START DATA RECORDS

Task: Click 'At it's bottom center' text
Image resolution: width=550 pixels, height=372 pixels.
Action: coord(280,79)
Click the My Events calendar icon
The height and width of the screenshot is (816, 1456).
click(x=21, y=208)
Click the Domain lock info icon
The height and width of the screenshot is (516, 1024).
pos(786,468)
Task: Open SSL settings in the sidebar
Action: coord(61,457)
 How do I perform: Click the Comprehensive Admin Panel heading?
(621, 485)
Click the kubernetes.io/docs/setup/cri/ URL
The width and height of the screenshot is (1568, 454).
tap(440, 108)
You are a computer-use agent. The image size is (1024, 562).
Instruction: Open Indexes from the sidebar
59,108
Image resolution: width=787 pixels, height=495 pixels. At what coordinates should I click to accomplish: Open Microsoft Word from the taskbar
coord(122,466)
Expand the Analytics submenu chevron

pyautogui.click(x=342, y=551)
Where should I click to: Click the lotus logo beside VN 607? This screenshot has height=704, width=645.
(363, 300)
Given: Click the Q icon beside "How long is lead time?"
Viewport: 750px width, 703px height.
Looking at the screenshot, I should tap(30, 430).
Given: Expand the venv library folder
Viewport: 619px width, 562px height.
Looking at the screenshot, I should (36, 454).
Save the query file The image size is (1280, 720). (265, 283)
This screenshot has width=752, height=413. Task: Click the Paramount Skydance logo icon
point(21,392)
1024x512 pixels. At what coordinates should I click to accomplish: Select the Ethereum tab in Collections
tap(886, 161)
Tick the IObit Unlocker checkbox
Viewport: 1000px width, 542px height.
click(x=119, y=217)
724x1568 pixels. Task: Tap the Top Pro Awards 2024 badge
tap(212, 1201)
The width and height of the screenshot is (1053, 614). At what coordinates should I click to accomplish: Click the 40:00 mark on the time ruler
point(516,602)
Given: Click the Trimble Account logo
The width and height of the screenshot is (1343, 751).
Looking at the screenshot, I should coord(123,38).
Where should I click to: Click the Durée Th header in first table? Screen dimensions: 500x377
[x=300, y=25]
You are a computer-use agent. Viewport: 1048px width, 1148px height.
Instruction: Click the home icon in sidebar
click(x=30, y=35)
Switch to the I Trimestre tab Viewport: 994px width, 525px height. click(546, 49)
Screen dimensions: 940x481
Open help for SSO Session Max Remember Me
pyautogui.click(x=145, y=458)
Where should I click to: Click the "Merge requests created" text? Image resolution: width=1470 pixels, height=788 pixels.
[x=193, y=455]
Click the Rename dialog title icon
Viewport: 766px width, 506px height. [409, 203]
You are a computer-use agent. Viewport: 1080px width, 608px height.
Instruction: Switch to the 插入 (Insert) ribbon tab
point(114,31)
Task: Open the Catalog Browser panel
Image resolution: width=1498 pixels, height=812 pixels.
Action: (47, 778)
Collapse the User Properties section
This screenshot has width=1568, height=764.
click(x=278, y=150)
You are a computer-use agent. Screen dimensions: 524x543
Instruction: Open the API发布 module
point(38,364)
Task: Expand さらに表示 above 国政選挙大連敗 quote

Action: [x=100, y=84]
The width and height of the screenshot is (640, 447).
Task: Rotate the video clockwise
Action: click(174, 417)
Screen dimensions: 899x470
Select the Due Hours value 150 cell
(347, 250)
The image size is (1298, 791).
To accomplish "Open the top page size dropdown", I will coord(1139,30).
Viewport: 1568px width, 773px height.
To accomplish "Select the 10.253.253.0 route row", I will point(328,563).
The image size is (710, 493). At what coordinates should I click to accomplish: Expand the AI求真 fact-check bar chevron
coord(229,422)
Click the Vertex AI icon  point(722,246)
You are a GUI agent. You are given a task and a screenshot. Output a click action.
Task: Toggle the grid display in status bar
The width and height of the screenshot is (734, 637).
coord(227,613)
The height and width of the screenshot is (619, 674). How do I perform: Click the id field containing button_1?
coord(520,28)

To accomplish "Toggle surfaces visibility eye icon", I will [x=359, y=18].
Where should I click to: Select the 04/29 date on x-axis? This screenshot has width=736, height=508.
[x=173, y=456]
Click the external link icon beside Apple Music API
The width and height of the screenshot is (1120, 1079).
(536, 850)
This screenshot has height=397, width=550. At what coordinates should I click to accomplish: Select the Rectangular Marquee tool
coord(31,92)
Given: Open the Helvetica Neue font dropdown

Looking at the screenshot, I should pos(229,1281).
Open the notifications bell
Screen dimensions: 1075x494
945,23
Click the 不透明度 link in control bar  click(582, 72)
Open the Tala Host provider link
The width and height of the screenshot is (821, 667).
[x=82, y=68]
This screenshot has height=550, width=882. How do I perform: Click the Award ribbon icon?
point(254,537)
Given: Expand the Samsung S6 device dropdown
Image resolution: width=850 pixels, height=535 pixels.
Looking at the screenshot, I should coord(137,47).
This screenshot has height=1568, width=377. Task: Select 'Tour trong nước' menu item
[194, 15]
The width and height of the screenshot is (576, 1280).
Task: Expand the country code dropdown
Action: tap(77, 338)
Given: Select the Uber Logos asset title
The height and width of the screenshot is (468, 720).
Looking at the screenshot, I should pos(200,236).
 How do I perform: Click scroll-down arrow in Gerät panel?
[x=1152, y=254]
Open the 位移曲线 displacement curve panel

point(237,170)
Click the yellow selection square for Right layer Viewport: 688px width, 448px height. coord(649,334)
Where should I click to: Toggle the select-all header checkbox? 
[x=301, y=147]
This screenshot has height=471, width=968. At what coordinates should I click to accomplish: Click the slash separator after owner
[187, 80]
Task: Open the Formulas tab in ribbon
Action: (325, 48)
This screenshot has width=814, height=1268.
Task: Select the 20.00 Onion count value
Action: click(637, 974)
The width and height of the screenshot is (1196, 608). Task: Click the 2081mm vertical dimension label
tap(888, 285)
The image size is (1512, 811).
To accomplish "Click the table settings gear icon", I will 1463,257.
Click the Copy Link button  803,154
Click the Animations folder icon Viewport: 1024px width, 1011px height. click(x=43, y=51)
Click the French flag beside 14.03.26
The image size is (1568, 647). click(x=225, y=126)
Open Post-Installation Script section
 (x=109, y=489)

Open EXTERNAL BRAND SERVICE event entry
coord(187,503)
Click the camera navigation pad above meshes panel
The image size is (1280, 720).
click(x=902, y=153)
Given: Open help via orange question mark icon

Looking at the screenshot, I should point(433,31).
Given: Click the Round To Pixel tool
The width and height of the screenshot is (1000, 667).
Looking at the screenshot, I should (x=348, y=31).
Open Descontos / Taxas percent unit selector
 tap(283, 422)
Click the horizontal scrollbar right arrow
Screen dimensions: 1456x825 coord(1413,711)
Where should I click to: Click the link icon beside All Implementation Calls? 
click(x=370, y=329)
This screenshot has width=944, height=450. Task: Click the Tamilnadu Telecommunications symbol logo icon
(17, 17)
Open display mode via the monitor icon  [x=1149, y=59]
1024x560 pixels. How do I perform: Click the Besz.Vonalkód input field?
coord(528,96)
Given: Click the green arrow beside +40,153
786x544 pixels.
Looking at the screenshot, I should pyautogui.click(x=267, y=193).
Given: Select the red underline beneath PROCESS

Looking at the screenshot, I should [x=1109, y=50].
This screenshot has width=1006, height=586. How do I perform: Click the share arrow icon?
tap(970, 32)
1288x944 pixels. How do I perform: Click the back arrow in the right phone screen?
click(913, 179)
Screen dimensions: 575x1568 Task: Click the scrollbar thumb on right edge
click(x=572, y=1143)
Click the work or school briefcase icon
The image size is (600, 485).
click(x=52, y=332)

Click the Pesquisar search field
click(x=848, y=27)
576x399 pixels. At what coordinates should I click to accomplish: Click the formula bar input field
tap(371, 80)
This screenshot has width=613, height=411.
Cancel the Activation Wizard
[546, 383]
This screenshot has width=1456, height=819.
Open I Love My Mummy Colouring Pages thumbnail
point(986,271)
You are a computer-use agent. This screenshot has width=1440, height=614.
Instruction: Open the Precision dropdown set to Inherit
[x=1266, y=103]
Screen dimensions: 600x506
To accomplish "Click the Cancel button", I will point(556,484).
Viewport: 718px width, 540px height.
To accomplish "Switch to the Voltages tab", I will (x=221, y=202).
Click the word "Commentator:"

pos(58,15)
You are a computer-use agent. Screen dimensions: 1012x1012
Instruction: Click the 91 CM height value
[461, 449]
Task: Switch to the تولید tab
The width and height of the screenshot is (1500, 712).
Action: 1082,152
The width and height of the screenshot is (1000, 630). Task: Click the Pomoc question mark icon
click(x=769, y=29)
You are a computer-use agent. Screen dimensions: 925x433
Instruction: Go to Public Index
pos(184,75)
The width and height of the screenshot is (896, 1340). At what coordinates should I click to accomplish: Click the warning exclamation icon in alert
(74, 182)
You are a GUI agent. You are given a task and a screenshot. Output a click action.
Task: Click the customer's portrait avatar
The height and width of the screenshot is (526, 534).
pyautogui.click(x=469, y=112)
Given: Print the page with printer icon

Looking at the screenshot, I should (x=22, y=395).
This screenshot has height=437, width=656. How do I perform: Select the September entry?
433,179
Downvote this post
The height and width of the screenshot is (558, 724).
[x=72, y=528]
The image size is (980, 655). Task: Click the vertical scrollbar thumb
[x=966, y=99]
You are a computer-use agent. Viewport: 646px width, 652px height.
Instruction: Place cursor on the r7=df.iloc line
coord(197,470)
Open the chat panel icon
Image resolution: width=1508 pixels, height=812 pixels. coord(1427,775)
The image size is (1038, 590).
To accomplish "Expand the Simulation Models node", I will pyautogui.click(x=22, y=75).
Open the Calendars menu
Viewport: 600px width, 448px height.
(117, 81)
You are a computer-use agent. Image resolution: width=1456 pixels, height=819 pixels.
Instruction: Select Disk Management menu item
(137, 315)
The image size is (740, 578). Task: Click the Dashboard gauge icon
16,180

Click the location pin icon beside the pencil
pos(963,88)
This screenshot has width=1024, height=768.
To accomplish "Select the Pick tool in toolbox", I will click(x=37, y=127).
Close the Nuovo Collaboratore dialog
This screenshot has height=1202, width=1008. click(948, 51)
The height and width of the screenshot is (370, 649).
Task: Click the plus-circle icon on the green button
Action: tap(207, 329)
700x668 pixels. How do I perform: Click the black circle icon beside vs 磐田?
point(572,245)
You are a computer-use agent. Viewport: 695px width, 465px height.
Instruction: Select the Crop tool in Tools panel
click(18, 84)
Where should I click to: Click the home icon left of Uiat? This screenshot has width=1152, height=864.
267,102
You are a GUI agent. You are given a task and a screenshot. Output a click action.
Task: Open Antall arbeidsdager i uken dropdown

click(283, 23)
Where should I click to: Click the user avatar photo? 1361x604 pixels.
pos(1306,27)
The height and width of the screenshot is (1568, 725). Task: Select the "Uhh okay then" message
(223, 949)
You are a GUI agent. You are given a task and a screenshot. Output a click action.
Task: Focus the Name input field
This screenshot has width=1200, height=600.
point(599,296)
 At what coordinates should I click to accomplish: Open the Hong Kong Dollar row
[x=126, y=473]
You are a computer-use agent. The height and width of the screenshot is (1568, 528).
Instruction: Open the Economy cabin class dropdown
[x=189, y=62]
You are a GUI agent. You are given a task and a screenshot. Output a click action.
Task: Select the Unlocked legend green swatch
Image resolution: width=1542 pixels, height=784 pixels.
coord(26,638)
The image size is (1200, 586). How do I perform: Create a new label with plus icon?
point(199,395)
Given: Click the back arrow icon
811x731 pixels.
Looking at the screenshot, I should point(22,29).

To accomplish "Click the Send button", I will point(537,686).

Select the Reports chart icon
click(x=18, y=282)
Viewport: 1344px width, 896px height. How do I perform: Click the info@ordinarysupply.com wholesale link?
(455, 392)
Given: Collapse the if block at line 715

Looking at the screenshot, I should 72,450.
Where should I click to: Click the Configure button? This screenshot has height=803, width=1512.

END DATA RECORDS

## WORK REQUIRED:
Take the lines above from the one containing "Click the Pesquisar search field" to the one containing "The image size is (1038, 590)." and retype them exactly, both ends included, with nothing added.

## OUTPUT OF THE TASK:
Click the Pesquisar search field
click(x=848, y=27)
576x399 pixels. At what coordinates should I click to accomplish: Click the formula bar input field
tap(371, 80)
This screenshot has width=613, height=411.
Cancel the Activation Wizard
[546, 383]
This screenshot has width=1456, height=819.
Open I Love My Mummy Colouring Pages thumbnail
point(986,271)
You are a computer-use agent. This screenshot has width=1440, height=614.
Instruction: Open the Precision dropdown set to Inherit
[x=1266, y=103]
Screen dimensions: 600x506
To accomplish "Click the Cancel button", I will point(556,484).
Viewport: 718px width, 540px height.
To accomplish "Switch to the Voltages tab", I will (x=221, y=202).
Click the word "Commentator:"

pos(58,15)
You are a computer-use agent. Screen dimensions: 1012x1012
Instruction: Click the 91 CM height value
[461, 449]
Task: Switch to the تولید tab
The width and height of the screenshot is (1500, 712).
Action: 1082,152
The width and height of the screenshot is (1000, 630). Task: Click the Pomoc question mark icon
click(x=769, y=29)
You are a computer-use agent. Screen dimensions: 925x433
Instruction: Go to Public Index
pos(184,75)
The width and height of the screenshot is (896, 1340). At what coordinates should I click to accomplish: Click the warning exclamation icon in alert
(74, 182)
You are a GUI agent. You are given a task and a screenshot. Output a click action.
Task: Click the customer's portrait avatar
The height and width of the screenshot is (526, 534).
pyautogui.click(x=469, y=112)
Given: Print the page with printer icon

Looking at the screenshot, I should (x=22, y=395).
This screenshot has height=437, width=656. How do I perform: Select the September entry?
433,179
Downvote this post
The height and width of the screenshot is (558, 724).
[x=72, y=528]
The image size is (980, 655). Task: Click the vertical scrollbar thumb
[x=966, y=99]
You are a computer-use agent. Viewport: 646px width, 652px height.
Instruction: Place cursor on the r7=df.iloc line
coord(197,470)
Open the chat panel icon
Image resolution: width=1508 pixels, height=812 pixels. coord(1427,775)
The image size is (1038, 590).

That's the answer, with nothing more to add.